According to the Wikipedia the honour of discovering alphabets seems ro belong to ancient Eqyptians:

"The history of the alphabet starts in ancient Egypt. By 2700 BCE the Egyptians had developed a set of some 22 hieroglyphs to represent the individual consonants of their language, plus a 23rd that seems to have represented word-initial or word-final vowels. These glyphs were used as pronunciation guides for logograms, to write grammatical inflections, and, later, to transcribe loan words and foreign names."
 
King Flevance said:
Writing is simply the ability to know how to leave a 'mark'. It involves no real communication foundation. When foresters mark trees with a orange 'X' they are writing by leaving a mark. That is all the technology of writing is, the ability to know how to mark something.
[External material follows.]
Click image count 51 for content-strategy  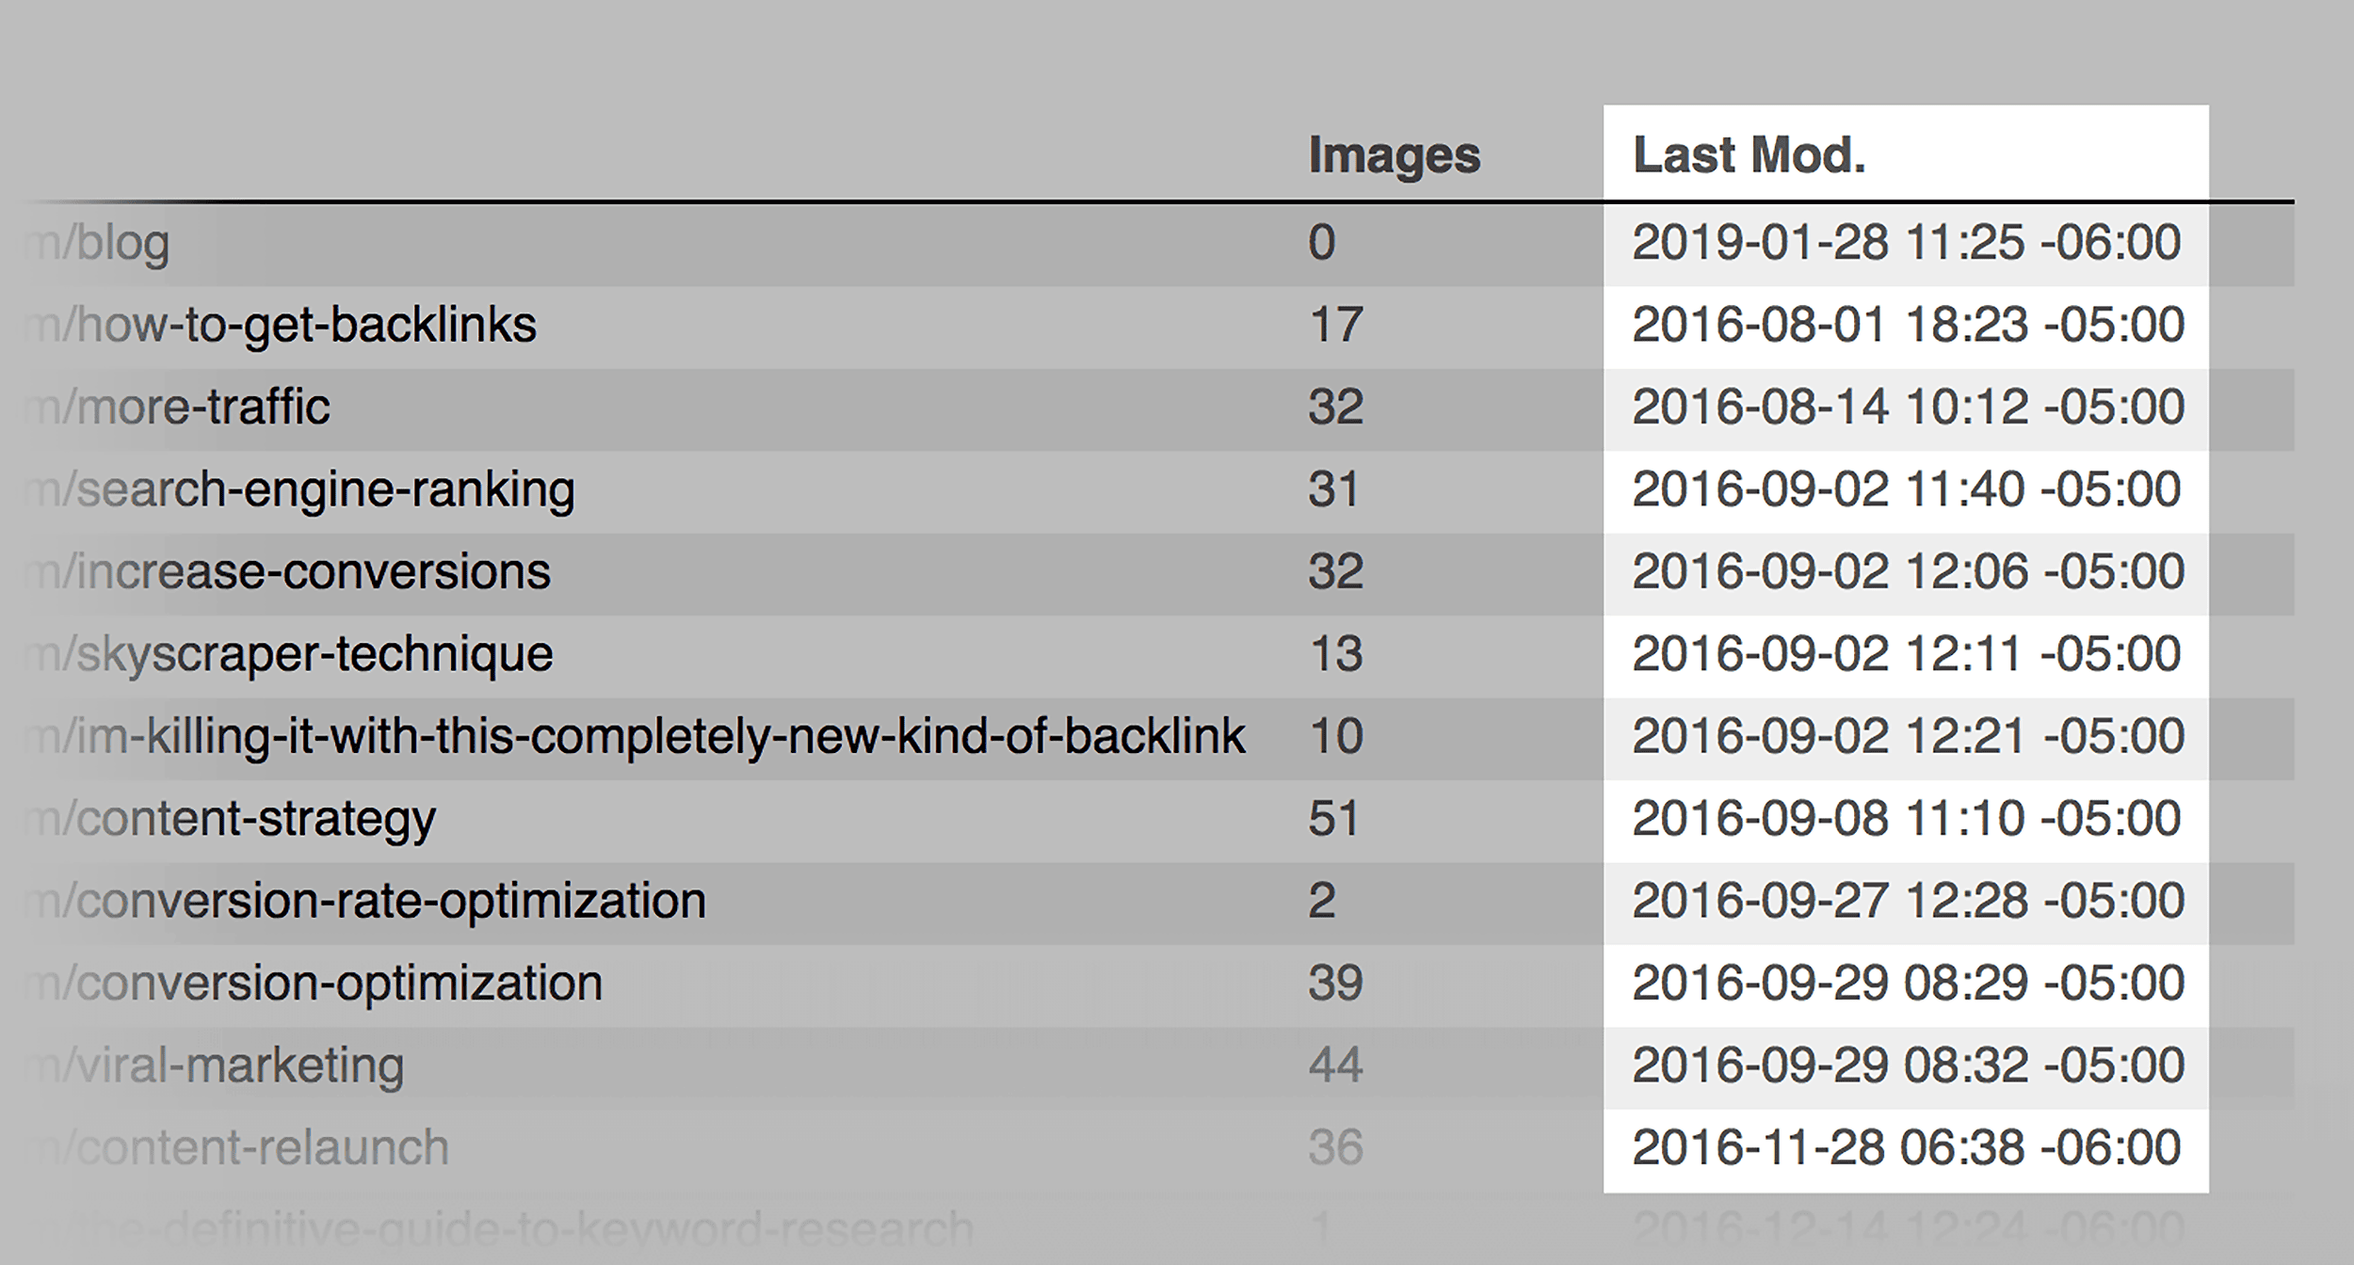tap(1333, 819)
With respect, all writing in any form (other than obviously a child learning how to hold a crayon) is communication. When a forester marks a tree he is communicating something, "Cut this one down." Even if we don't understand ancient petroglyphs, they communicated something the people who made them.
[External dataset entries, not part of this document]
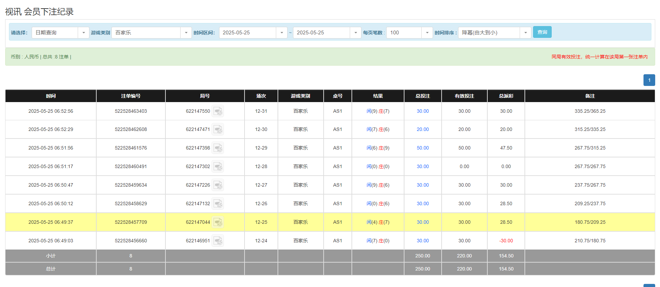Click total bet 50.00 link

coord(423,148)
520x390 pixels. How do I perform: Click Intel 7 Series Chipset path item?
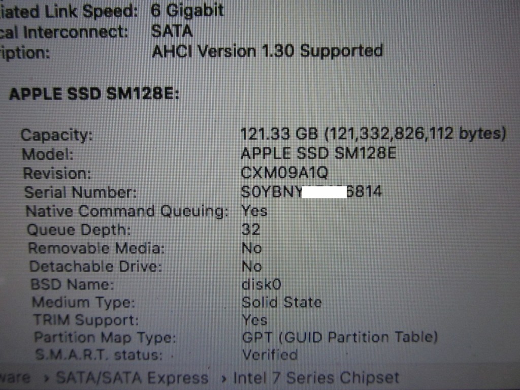316,378
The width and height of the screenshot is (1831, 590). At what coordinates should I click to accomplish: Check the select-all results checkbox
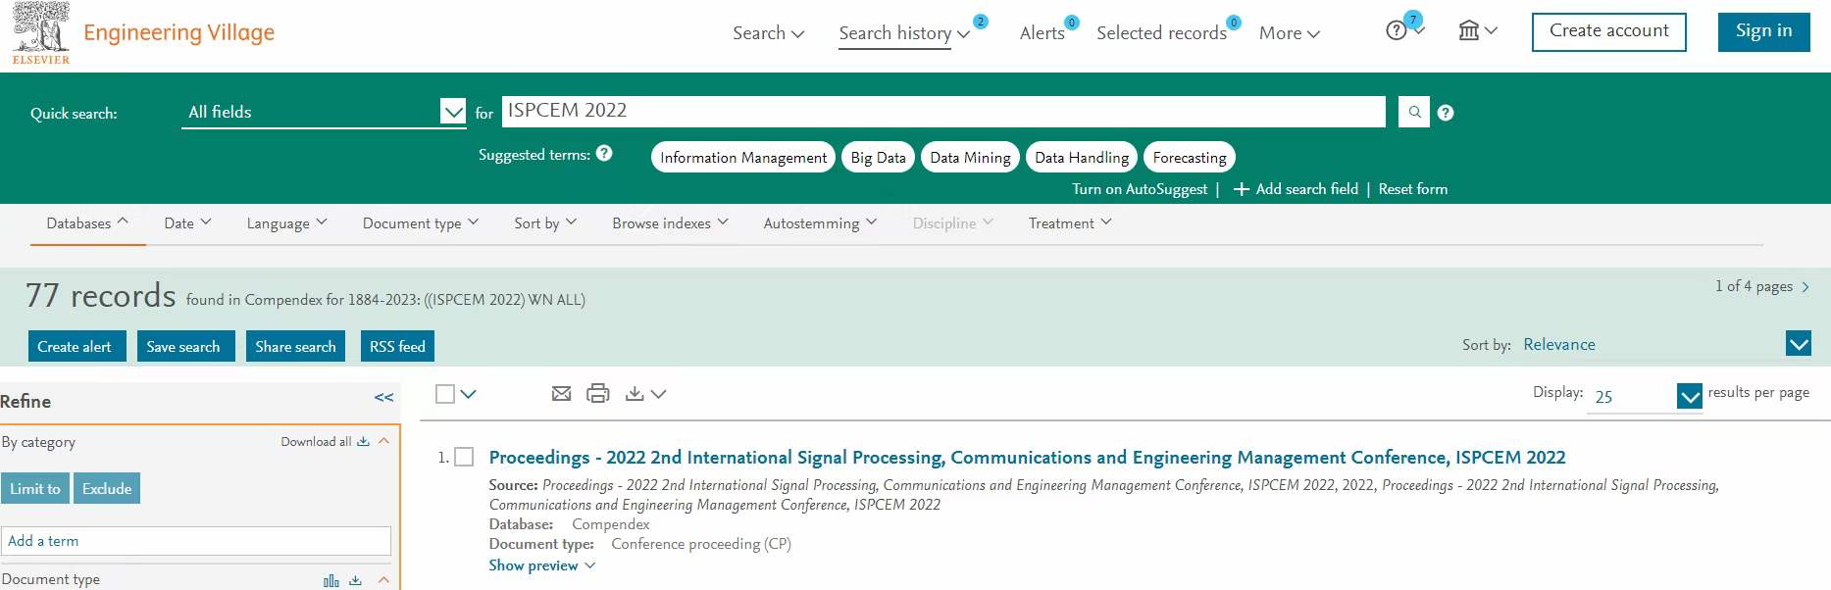pos(445,394)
The Sumerians get credit for inventing our first system of writing, which began as a way to record quantities of crops for trade and storage purposes. This is why Writing appears first in the game. The Phoenecians later came up with a way to make the symbols represent individual sounds, instead of objects. That is Alphabet.
 
I stand corrected. Bad wording on my part. Take out the second sentence in that quote. I believe I was wanting to point out that to communicate through writing you dont need sentences or anything of the like. So long as people understand the mark you made, you have successfully used writing.